Aim of the exercise | Repeat, exactly and with no pictures, the lines that run from the beginning of the entries through the line containing "1920x1080 pixels.".

Given entries |
== Segment start ==
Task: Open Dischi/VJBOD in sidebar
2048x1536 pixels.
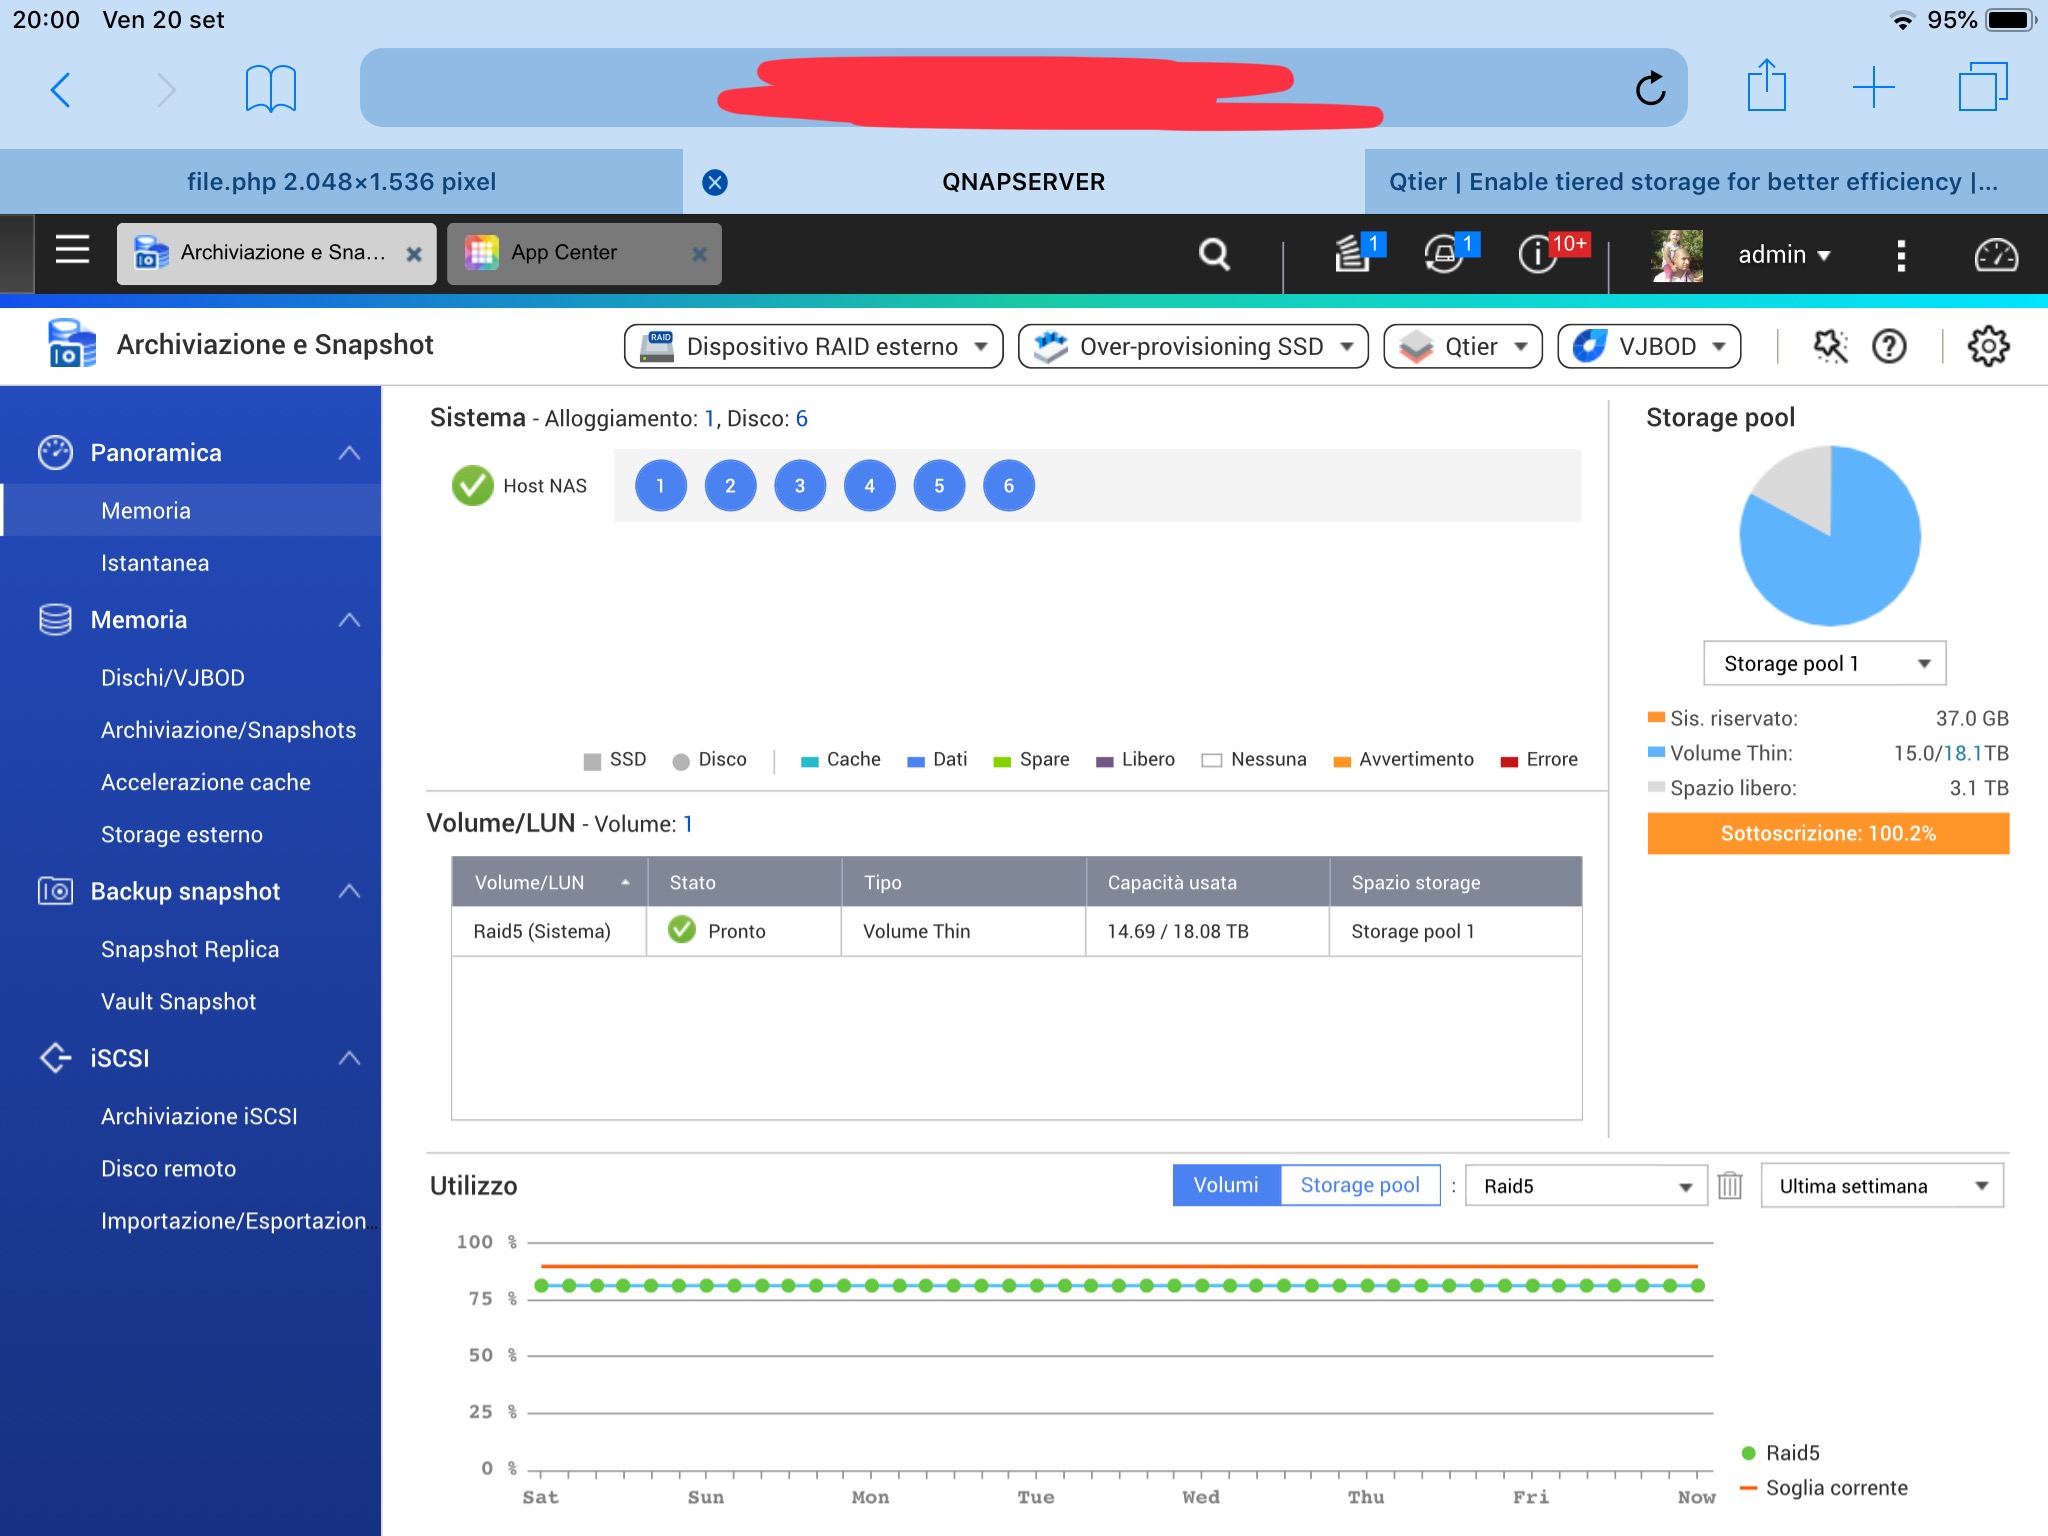Action: 173,678
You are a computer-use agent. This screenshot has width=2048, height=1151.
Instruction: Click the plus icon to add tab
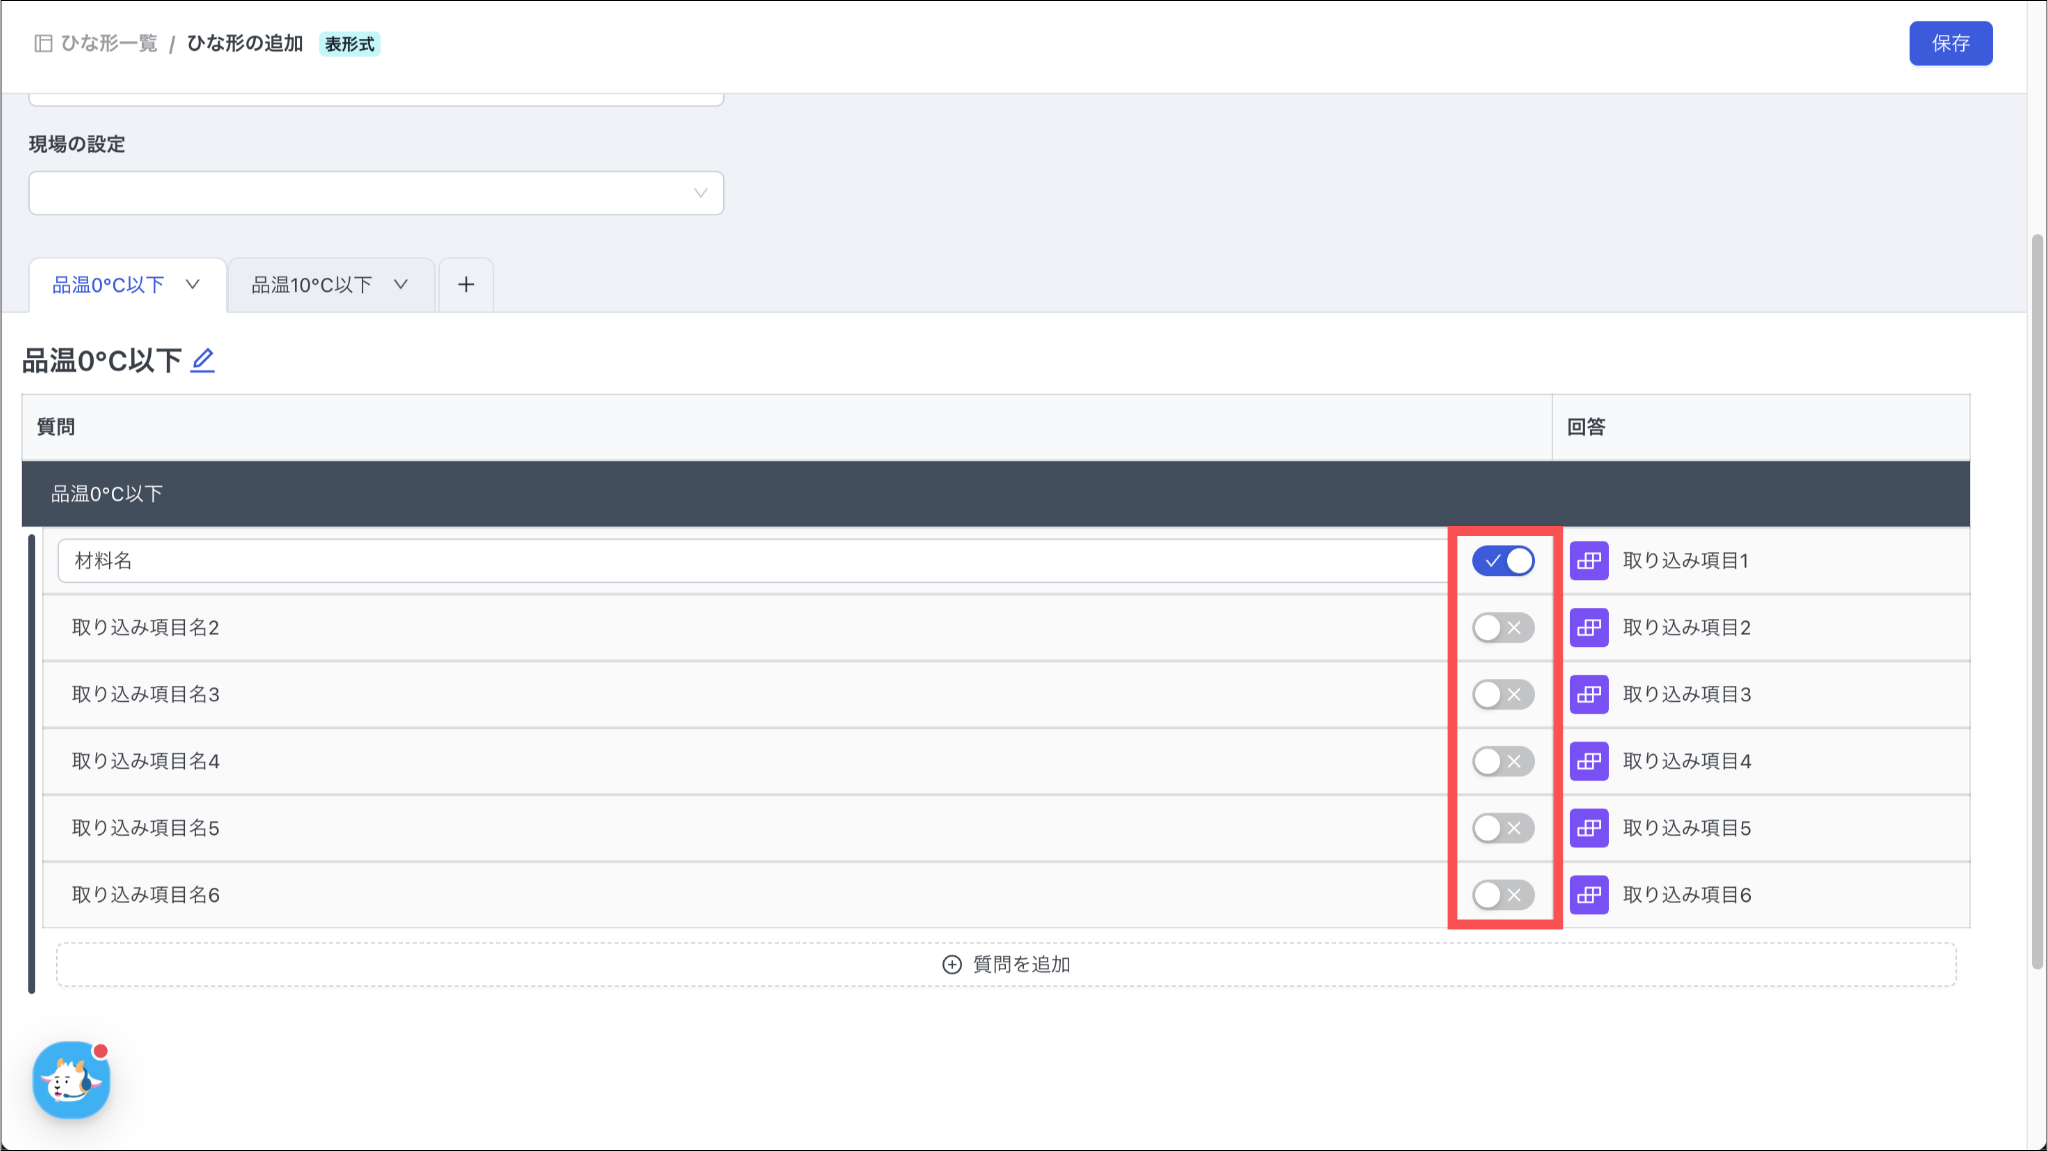click(x=466, y=285)
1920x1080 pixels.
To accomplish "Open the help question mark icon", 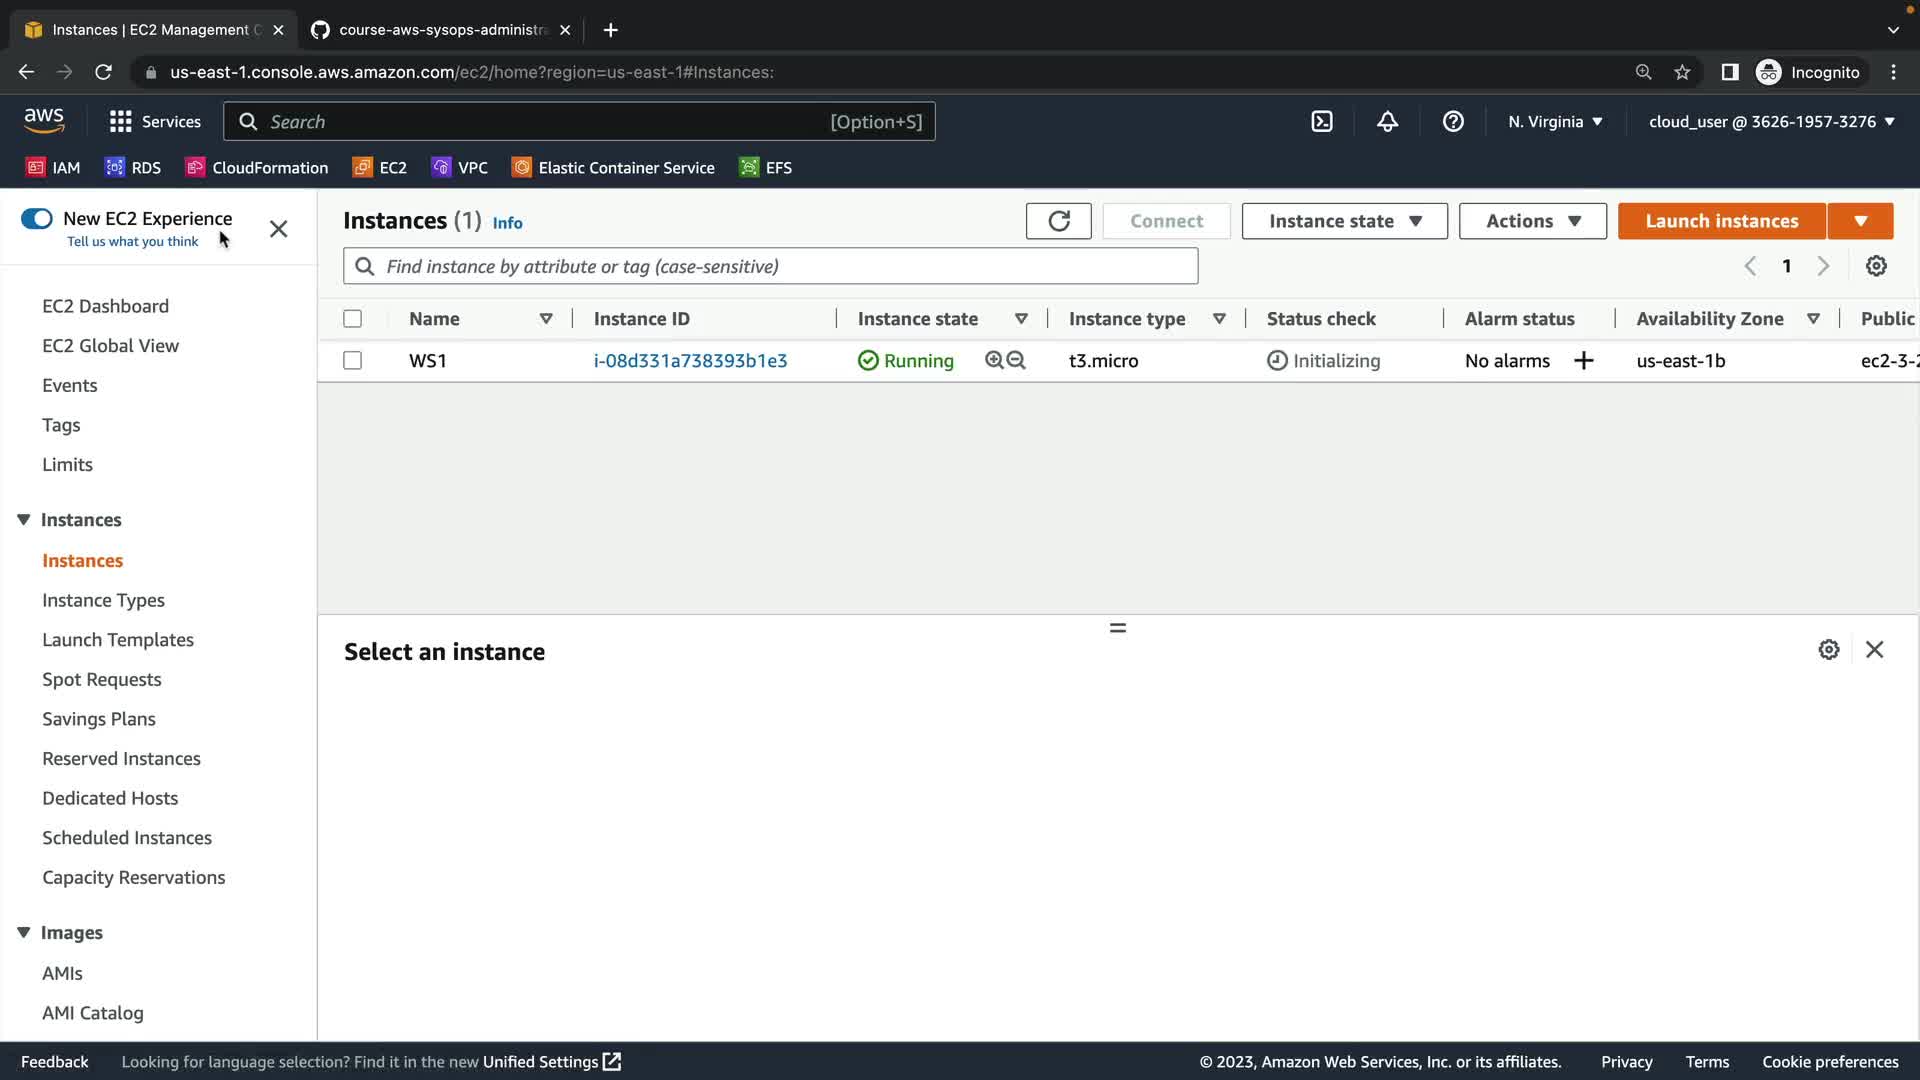I will pyautogui.click(x=1453, y=122).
== Segment end ==
Task output |
Task: Open Dischi/VJBOD in sidebar
2048x1536 pixels.
Action: 173,678
You are a computer-use agent. This screenshot has width=2048, height=1151.
Instruction: Click the plus icon to add tab
click(x=466, y=285)
1920x1080 pixels.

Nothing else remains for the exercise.